Notes de bas de page :

30: Dans les Lignes directrices pour la protection des femmes réfugiées, précitées, note 10, p. 27, le comité exécutif du HCR examine les symptômes du syndrome consécutif au traumatisme provoqué par le viol, lesquels incluraient entre autres, « la crainte permanente, la perte de confiance en soi et la dévalorisation, la difficulté de concentration, une attitude de culpabilité, un sentiment diffus de perte de contrôle, la perte de la mémoire ou la distorsion des sentiments. »

                                

31: F. Stairs & L. Pope, précité, note 5, p. 202, soulignent que les décideurs doivent être :

 

[traduction]

sensibilisées au fait que les femmes dont les enfants font partie de la revendication peuvent aussi être réticentes à donner des précisions sur la persécution vécue, en présence de leurs enfants. Sans compter que si la culture de la revendicatrice dicte qu’elle doit rester muette sur les mauvais traitements qu’elle reçoit, le recours à un interprète de sa collectivité peut l’intimider.

 

Une discussion sur le syndrome de la femme battue figure dans R. c. Lavallee, [1990] 1 R.C.S. 852. Dans Lavallee, le juge Wilson traite du mythe concernant la violence familiale : « Elle était certainement moins gravement battue qu’elle le prétend, sinon elle aurait quitté cet homme depuis longtemps.

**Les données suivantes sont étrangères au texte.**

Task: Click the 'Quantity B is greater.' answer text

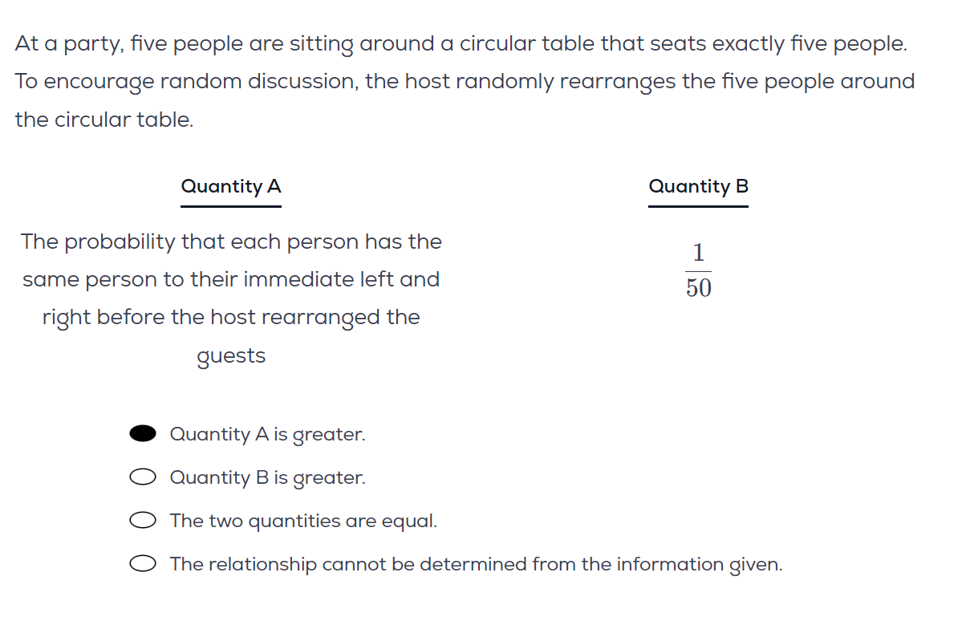Action: [x=267, y=478]
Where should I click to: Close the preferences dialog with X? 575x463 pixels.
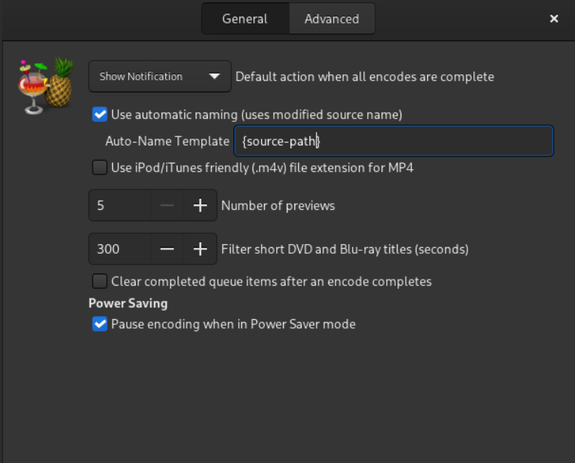[554, 19]
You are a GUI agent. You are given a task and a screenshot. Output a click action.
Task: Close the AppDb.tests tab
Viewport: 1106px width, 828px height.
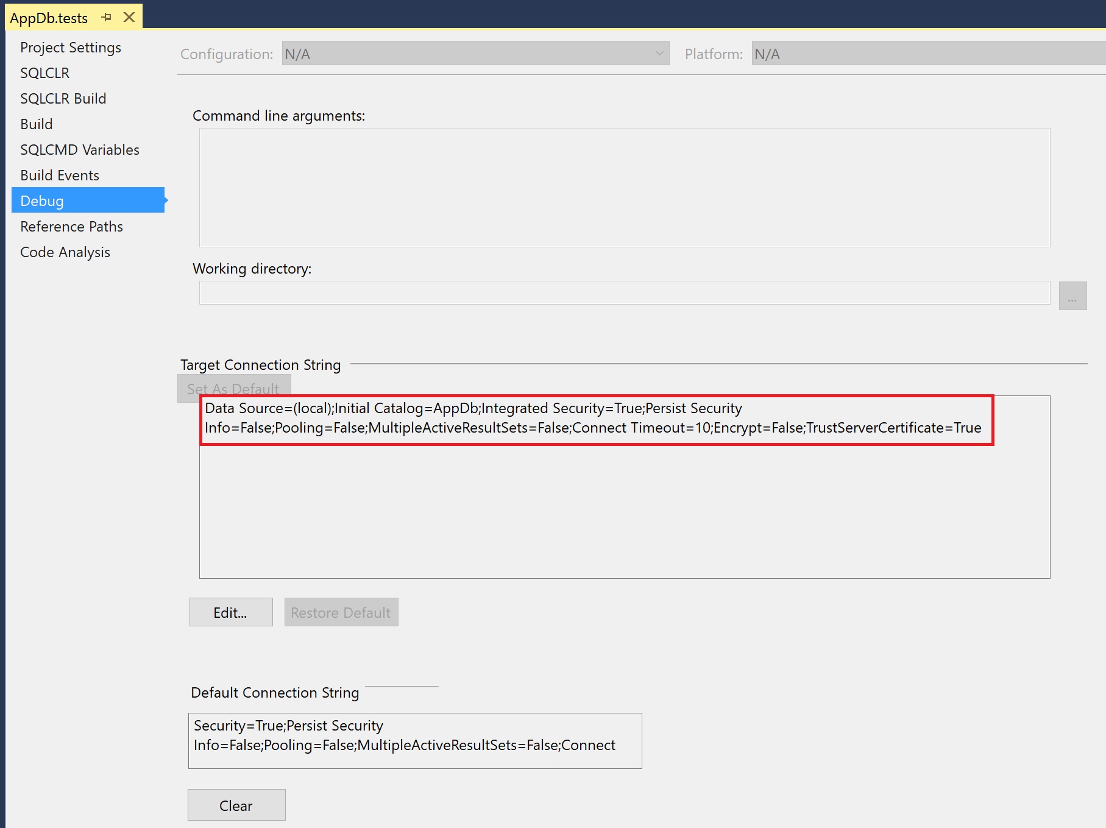[129, 18]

Ou, si elle était si sévèrement battue, elle devait rester par plaisir masochiste ». La Cour ajoute qu’une autre manifestation de cette forme d’oppression est « apparemment la réticence de la victime à révéler l’existence ou la gravité des mauvais traitements ». Dans Lavallee, la Cour a indiqué que la preuve d’expert peut aider en détruisant ces mythes et servir à expliquer pourquoi une femme reste dans sa situation de femme battue.

 

32: À remarquer qu’Amnistie internationale recommande dans Les femmes aussi (New York: Amnesty International Publications, 1991) précité, note 1, à la p. 54 :

 

[traduction]

Dans les procédures de détermination du statut de réfugié, les gouvernements devraient fournir des préposés aux entrevues spécialement formés pour reconnaître les besoins précis en matière de protection des femmes réfugiées et en quête d’asile.

 

[Non souligné dans l’original.]

 

[14]           Le renvoi que fait la note de bas de page 31 à l’arrêt Lavallee rendu par la Cour suprême du Canada qui traite, au paragraphe 38, de la prudence dont il faut faire preuve lorsqu’il s’agit apprécier le caractère raisonnable ou déraisonnable du comportement d’une femme battue, est particulièrement important dans le cadre de la présente demande :

 

S’il est difficile d’imaginer ce qu’un « homme ordinaire » ferait à la place d’un conjoint battu, cela tient probablement au fait que, normalement, les hommes ne se trouvent pas dans cette situation. Cela arrive cependant à certaines femmes. La définition de ce qui est raisonnable doit donc être adaptée à des circonstances qui, somme toute, sont étrangères au monde habité par l’hypothétique « homme raisonnable ».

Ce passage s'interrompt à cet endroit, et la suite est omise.